We have two popular methodologies for querying data from external sources:
- PolyBase
- External tables
PolyBase is associated with the Microsoft technologies of SQL Server and Synapse Analytics, which offers the ability to query data from external sources. A similar provision is available in the Snowflake warehouse through external tables. This comprehension helps you make decisions about which approach to use.
What Is PolyBase?
PolyBase is a data virtualization technology used in Microsoft SQL Server and Azure Synapse Analytics. It allows users to query data from external sources, such as Hadoop, Azure Blob Storage, and other relational databases as if they were part of the local database. PolyBase abstracts the complexities of accessing external data, enabling seamless integration and query execution without moving data to a local database, reducing redundancies, and optimizing storage across applications. It leverages the parallel processing capabilities of SQL Server and Azure Synapse Analytics to execute queries efficiently, even on large external datasets.

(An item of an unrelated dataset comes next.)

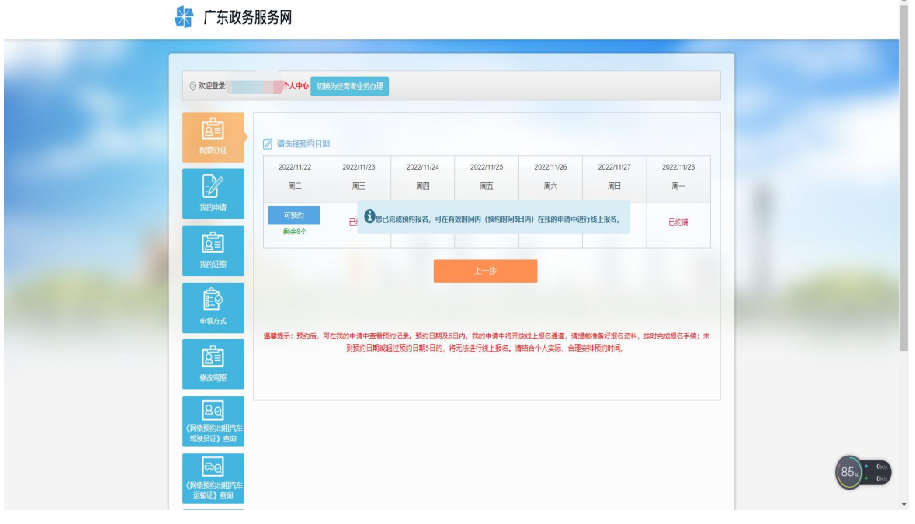Image resolution: width=915 pixels, height=524 pixels.
Task: Click the info icon in the notification popup
Action: coord(369,216)
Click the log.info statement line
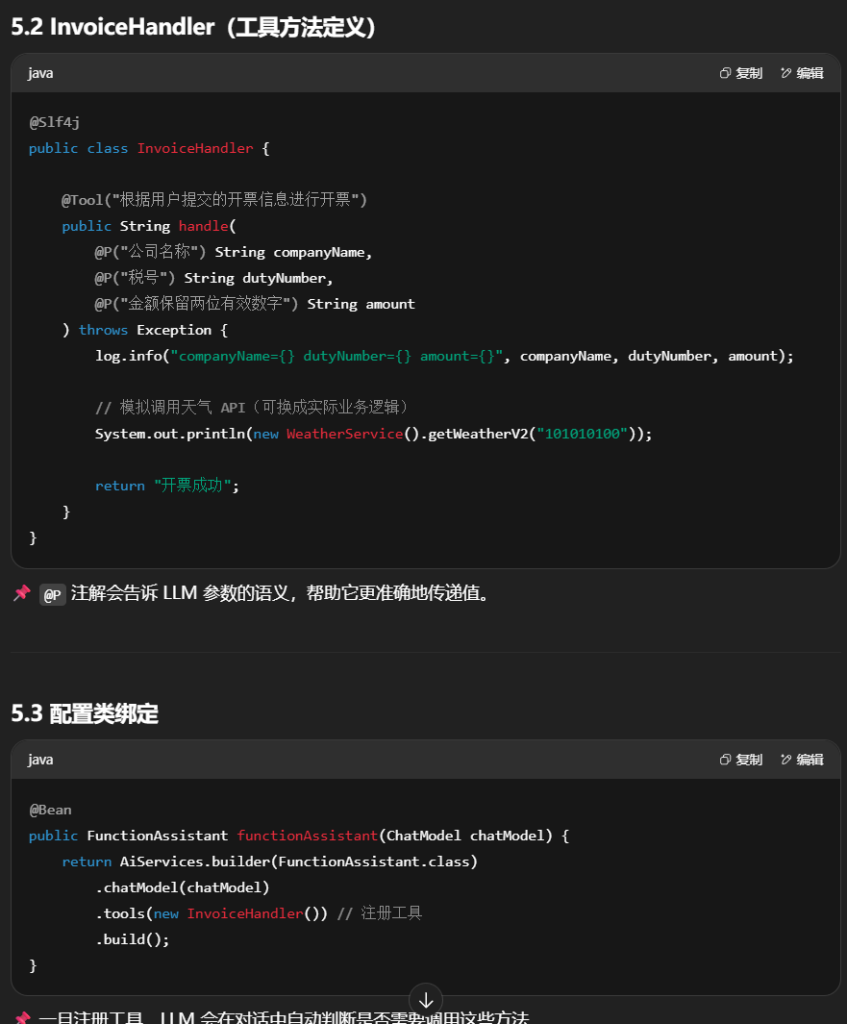847x1024 pixels. (443, 356)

What Are External Tables in Snowflake?
External tables allow us to query data stored in external locations, such as Amazon S3, Azure Blob Storage, and Google Cloud Storage without loading it into data warehouse, reducing the need for data ingestion and duplication. It provides a mechanism to access and query data in its original format by leveraging Snowflake's scalable architecture ensuring efficient performance when querying large external datasets. It supports various formats of Parquet, ORC, Avro, JSON, and CSV, providing flexibility in accessing different types of data.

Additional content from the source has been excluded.